How do I determine throttling in my CloudWatch logs ?
Last updated: 2022-04-06
I received a RequestLimitExceeded or ThrottlingException error when working with Amazon CloudWatch logs, and my API call was throttled. How can I prevent throttling in my CloudWatch logs?
When working with CloudWatch logs, you might exceed the API rate limit. When this happens, you receive a RequestLimitExceeded or ThrottlingException error, and your API call is throttled. You must identify where and when throttling is happening so you can resolve these errors and make informed rate limit increase requests.
Intermittent throttling on CloudWatch logs when accessing logs
You can use the FilterLogEvents or GetLogEvents API calls to list your log events or log streams. These API calls have a hard limit, and don't qualify for a limit increase. This means that if you use the FilterLogEvents API to search for log events from a specified log group, the default quaAPI has a default quota of 5 transactions per second (TPS) per account/Region. If you reach this limit, you receive the RateExceeded error.
Use these best practices to avoid throttling errors in this use case:
- Use a subscription filter to immediately retrieve log data from CloudWatch logs in real time. For more information, see Using CloudWatch Logs subscription filters and Real-time processing of log data with subscriptions.
- Use CloudWatch logs Insights to quickly get log data from CloudWatch logs. You can use queries to filter your logs to view specific log groups.
- Export log data to Amazon Simple Storage Service (Amazon S3) for batch use cases. This method isn't recommended for real-time analysis and processing because log data can take up to 12 hours to become available for export from CloudWatch Logs.
ThrottlingException errors when using an application/script to fetch CloudWatch log data
To collect CloudWatch logs, you can develop a collector script. This script tries to make a DescribeLogStream or GetLogEvents API call to pull data from different log streams or different time frames in the same log group. API calls like FilterLogEvents, GetLogEvents and DescribeLogStreams are designed for human interaction and not for automation, so you receive an error and the API call is throttled.
Use these best practices to avoid throttling in this use case:
- Use exponential backoff and retries when you make an API call. For more information, see Exponential backoff and jitter and Error retries and exponential backoff in AWS.
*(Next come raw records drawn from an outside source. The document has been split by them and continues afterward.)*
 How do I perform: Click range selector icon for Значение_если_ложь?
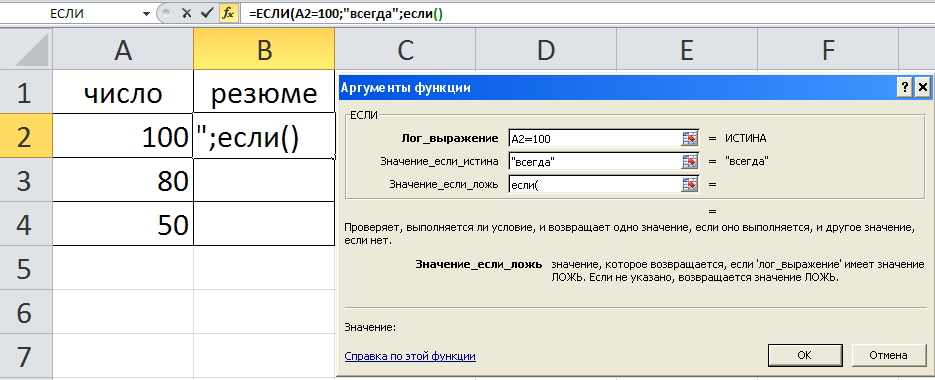pos(689,184)
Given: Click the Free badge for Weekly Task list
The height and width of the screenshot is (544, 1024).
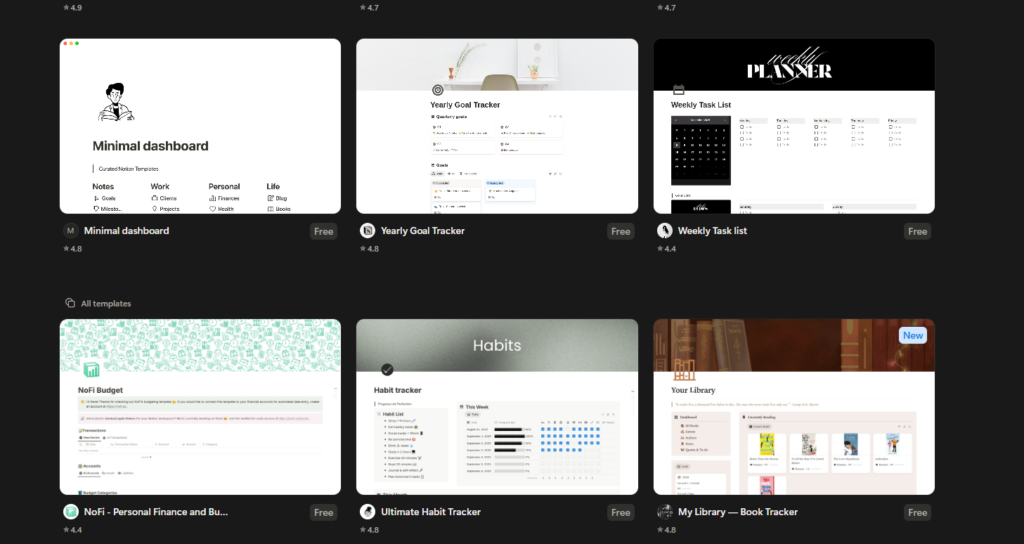Looking at the screenshot, I should tap(917, 231).
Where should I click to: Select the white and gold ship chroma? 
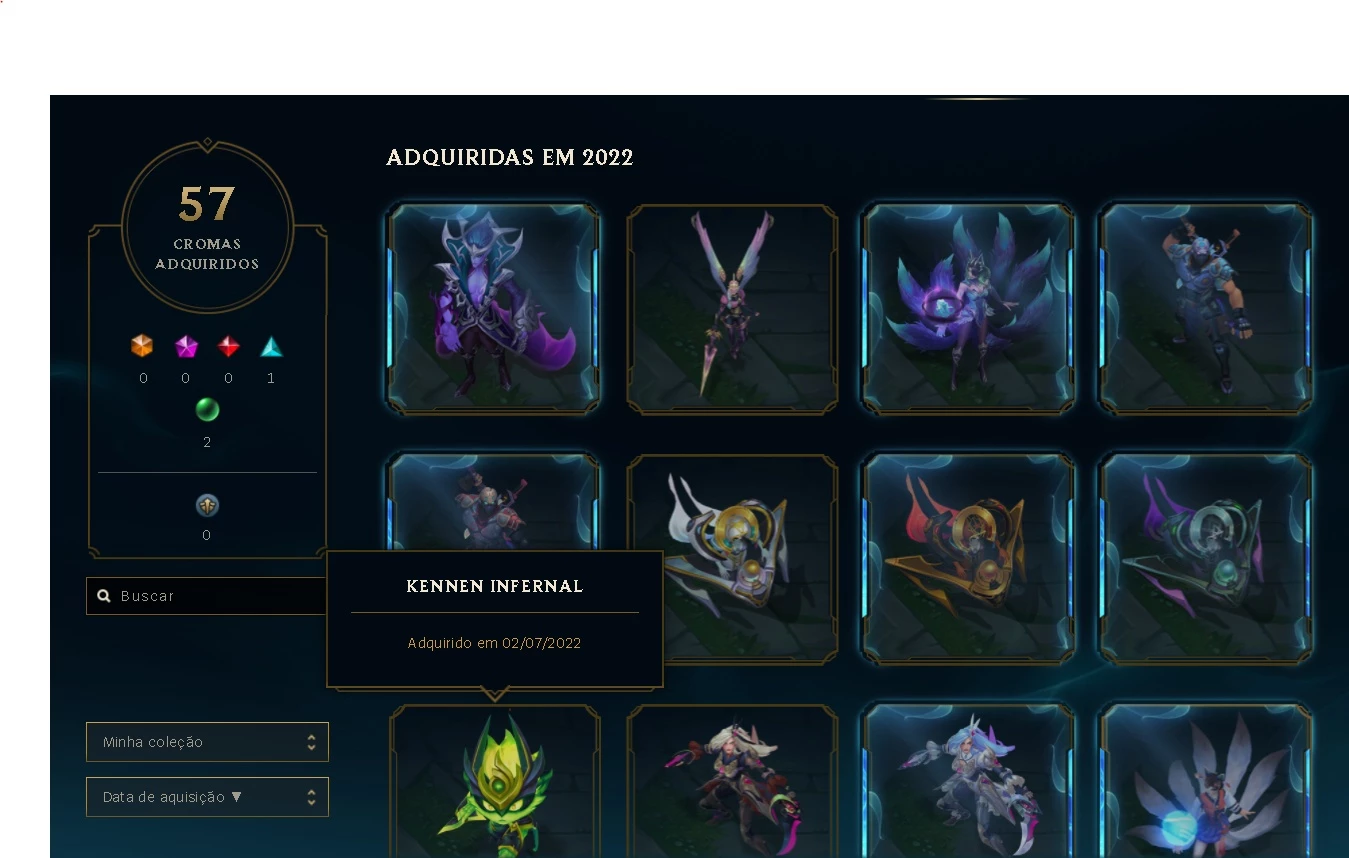pos(732,558)
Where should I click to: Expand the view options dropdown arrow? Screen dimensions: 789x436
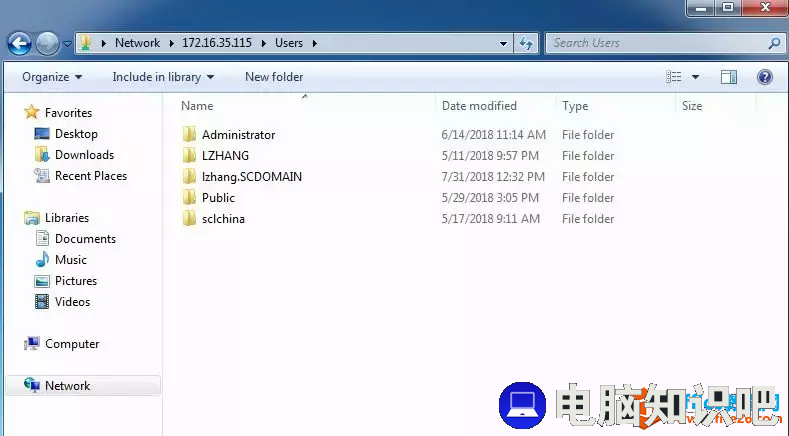695,77
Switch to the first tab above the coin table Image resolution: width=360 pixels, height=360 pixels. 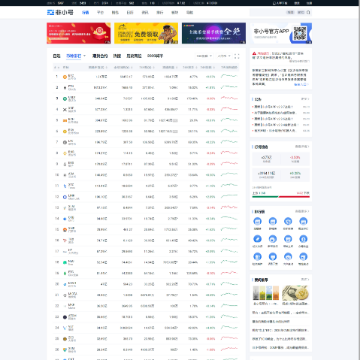(x=56, y=56)
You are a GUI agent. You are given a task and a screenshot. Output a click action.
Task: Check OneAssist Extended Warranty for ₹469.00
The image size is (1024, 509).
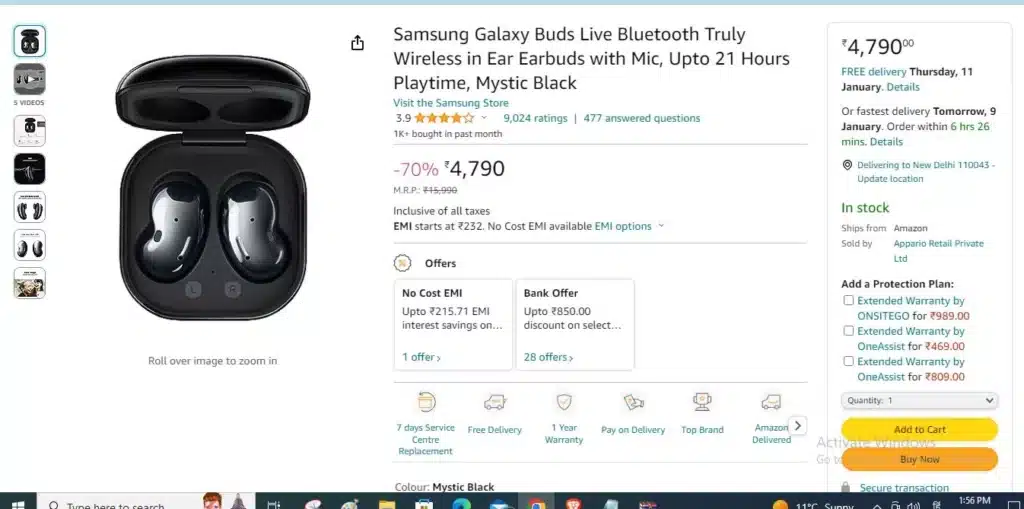click(x=848, y=331)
- Distribute your API calls over time. Try to schedule actions with some randomization so that they are spread over a period of time.
- Add sleep intervals between consecutive API calls. Add some delay between API calls that are sent from the same script or application. If API calls are all sent in rapid succession, this is more likely to cause rate errors.
- In some cases, you might use a SIEM solution like Splunk to fetch logs from CloudWatch. SIEM solutions are used to gather data from multiple systems and analyze this data to detect unusual behavior. You might experience API throttling when you use the Splunk plugin. In order to avoid this issue, create a CloudWatch logs subscription filter with Amazon Kinesis Data Firehose and deliver the log data to Splunk. For more information, see Configure Kinesis inputs for the Splunk Add-on for AWS.
Throttling errors when integrating PutLogEvents API calls with Lambda function
The PutLogEvents API call is used to upload logs to a specified log stream in batches of 1 MB. This API has two rate limits:
- 5 requests per second per log stream. Additional requests are throttled. This quota can't be changed.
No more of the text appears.